• [Excerpted passage]
By Camille LeFevre
Dr. Yvonne Doll.
Dr. Yvonne Doll has displayed extraordinary initiative in her academic and professional life. The School of Management faculty member was in the second class that admitted women at West Point, where she played on the women’s basketball, softball, and volleyball teams. She selected the military police corps in the U.S. Army for her service and, for 26 years, worked around the world as a security officer, criminal investigator, operations officer, comptroller, commander, and leadership teacher. Doll also married, raised three children, and earned a doctorate in management. Here she talks about how her background inspired her transition into teaching.
HOW DID SPORTS CONTRIBUTE TO YOUR EDUCATION? Many of the men at West Point still didn’t like the fact that women were allowed in when I attended. The hardest part was the emotional stress and hazing from the upperclassmen. It was also challenging academically because I was competing with all the A students. Even for the guys, the first year is stressful. Participating in sports was a great way to reduce the high levels of stress I had. Today, I encourage my students and fellow faculty members to find similar outlets for stress reduction and balance. Obtaining a graduate degree is extremely challenging, but it can be done with a positive attitude, good time management, and the support of family and friends.
HOW HAS YOUR MILITARY BACKGROUND INFORMED YOUR TEACHING AT WALDEN? During my last job in the Army, I taught military leadership courses to officers from all over the world, including Saudi Arabia, Poland, Columbia, the Philippines, Mali, and the Czech Republic. I developed a very participative, student-centered teaching philosophy. Adult learners have extremely valuable multicultural experiences to share in class. I also have a wealth of leadership war stories from my years in the Army that I share with my students; I’ve worked for excellent leaders, toxic leaders, and everything in between. All of these experiences inform my teaching at Walden. What I strive to do every day is ignite the fires of learning and excellence in the minds and hearts of students.
HOW DO YOU ENCOURAGE YOUR STUDENTS TO ACHIEVE A SIMILAR LEVEL OF SUCCESS? I work hard to show students how to achieve breakthroughs by presenting inspiring ideas, pointing them to valuable resources, and providing opportunities for initiative and excellence. For instance, one of my students from Kuwait completed his D.B.A. in July; we crafted an article together that we’ve submitted to an academic journal. Even if you have a doctorate, I think it’s vital to be a lifelong learner. I encourage my students to pick a topic they have a passion for and share their research with others by publishing. Adding to the body of knowledge is so important. Craft your dissertation or doctoral study into a good eight- to 10-page paper and submit it to academic journals. I’ve found that through these methods, you can achieve greatness.

• [Supplied information]
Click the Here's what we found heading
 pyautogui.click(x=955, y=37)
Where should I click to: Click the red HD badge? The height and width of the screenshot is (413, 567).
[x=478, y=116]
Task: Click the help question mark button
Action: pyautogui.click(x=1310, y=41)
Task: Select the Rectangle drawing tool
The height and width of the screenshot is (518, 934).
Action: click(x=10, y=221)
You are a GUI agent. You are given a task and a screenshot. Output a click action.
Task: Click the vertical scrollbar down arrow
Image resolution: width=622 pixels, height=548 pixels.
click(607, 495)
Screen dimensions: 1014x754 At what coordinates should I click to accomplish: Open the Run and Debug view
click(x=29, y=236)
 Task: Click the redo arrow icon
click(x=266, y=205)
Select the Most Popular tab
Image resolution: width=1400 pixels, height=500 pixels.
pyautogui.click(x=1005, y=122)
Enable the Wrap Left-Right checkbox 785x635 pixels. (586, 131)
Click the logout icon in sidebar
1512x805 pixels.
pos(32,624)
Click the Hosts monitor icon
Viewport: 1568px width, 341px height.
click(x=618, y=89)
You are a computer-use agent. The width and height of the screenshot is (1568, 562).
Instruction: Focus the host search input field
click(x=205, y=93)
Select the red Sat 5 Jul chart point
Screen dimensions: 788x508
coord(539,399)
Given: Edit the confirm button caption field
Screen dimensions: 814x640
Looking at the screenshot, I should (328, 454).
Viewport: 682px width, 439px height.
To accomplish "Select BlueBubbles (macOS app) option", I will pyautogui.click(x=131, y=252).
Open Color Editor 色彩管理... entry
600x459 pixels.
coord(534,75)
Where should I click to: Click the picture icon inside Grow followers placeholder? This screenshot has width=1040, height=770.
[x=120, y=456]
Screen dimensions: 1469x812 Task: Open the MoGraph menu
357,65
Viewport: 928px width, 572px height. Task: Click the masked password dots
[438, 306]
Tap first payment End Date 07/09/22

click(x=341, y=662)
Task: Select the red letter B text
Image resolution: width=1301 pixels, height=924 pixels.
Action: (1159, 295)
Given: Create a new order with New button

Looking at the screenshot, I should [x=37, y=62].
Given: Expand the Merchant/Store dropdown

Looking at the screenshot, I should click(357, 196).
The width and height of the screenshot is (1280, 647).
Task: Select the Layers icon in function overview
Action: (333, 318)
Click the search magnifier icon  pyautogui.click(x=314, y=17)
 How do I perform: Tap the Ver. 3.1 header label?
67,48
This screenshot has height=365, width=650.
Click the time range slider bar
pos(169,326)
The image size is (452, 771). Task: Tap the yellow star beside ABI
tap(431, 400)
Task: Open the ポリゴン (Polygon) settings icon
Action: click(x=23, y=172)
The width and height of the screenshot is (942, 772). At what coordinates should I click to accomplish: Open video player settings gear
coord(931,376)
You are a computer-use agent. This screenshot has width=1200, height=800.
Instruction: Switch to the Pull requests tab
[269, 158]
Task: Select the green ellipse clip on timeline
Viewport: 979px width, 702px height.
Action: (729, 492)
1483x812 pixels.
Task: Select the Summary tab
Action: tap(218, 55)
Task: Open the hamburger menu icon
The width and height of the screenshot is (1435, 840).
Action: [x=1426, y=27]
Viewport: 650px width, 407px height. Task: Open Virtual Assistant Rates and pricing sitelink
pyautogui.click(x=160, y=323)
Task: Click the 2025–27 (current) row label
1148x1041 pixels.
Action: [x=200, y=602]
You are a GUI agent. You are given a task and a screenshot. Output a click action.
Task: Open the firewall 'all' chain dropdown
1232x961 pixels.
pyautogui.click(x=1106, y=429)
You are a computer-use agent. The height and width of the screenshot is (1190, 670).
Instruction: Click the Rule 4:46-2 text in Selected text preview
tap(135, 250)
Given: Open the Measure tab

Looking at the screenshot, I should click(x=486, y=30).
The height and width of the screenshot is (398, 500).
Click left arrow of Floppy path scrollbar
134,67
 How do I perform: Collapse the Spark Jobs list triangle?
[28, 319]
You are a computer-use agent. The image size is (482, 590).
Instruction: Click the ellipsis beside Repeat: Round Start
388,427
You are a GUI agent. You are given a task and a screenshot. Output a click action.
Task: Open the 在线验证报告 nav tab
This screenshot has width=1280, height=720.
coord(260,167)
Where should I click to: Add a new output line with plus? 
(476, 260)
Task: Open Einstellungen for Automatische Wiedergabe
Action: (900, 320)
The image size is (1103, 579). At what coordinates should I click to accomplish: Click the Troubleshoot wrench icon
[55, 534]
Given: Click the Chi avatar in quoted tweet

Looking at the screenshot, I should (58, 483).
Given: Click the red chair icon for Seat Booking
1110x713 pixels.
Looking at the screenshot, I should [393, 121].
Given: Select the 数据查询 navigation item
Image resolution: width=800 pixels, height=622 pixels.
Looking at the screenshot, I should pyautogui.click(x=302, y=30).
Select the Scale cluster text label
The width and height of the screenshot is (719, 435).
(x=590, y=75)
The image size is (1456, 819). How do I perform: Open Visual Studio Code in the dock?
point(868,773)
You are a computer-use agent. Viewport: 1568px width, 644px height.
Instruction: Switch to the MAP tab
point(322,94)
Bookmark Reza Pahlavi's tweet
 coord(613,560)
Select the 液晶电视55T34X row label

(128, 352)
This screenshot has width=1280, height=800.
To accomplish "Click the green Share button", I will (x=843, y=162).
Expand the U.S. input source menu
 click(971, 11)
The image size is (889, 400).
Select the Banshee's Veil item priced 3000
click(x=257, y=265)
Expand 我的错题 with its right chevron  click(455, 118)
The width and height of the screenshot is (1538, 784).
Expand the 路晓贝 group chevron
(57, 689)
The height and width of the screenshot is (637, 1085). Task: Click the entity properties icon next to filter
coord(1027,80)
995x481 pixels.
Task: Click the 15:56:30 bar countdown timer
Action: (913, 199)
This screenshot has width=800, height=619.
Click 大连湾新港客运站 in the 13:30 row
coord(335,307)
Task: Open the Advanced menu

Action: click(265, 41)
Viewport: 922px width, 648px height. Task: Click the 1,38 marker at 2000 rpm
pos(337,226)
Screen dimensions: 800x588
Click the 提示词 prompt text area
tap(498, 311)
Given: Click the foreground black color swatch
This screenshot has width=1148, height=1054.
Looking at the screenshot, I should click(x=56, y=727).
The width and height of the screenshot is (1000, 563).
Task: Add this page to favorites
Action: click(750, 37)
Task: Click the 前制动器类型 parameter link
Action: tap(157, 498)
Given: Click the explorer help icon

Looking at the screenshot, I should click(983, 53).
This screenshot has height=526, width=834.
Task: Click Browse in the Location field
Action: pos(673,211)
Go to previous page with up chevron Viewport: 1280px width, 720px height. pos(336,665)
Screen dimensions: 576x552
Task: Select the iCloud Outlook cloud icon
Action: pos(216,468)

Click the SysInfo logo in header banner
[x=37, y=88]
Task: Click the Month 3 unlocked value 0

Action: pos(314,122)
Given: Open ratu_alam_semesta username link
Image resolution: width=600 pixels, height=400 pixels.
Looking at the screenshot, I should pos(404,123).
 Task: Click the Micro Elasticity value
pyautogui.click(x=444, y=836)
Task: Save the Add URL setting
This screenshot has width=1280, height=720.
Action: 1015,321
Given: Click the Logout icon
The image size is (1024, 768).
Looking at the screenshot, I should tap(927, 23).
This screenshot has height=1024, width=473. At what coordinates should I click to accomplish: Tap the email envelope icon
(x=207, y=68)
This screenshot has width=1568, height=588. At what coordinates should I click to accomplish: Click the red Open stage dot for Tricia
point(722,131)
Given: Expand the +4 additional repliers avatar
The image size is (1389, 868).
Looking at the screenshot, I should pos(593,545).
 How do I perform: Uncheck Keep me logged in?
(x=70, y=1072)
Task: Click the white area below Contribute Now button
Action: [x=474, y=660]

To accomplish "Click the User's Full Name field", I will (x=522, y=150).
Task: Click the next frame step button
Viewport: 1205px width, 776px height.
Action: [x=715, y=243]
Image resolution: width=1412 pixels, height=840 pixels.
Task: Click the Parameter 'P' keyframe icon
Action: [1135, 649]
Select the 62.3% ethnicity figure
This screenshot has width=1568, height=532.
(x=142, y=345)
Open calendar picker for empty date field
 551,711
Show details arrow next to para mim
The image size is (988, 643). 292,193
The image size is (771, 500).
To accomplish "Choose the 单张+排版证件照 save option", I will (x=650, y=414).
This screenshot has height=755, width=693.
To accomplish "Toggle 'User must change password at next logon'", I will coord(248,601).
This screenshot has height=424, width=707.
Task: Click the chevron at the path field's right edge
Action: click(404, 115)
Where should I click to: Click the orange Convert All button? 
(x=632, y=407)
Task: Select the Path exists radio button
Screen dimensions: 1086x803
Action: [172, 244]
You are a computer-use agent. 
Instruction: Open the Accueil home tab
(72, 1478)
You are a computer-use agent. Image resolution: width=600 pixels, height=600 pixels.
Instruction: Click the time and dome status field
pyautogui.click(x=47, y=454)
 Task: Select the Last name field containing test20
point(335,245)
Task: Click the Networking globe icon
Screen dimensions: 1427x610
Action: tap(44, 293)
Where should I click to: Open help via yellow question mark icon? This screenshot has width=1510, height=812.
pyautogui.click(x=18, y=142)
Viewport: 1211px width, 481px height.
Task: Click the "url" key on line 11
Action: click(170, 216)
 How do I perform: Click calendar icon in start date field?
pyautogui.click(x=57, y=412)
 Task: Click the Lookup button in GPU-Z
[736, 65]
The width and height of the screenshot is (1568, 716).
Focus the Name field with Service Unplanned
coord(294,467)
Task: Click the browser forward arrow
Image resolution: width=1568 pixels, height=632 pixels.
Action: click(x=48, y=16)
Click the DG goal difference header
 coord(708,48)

• [Work instructions]
[A] List every role that the interview with Dr. Yvonne Doll says she held while working around the world during her Army service.
[B] According to the interview with Dr. Yvonne Doll, which corps of the U.S. Army did she select for her service?
The material has no connection to the interview with Dr. Yvonne Doll.

• [Task answers]
[A] Security officer, criminal investigator, operations officer, comptroller, commander, and leadership teacher.

[B] She selected the military police corps.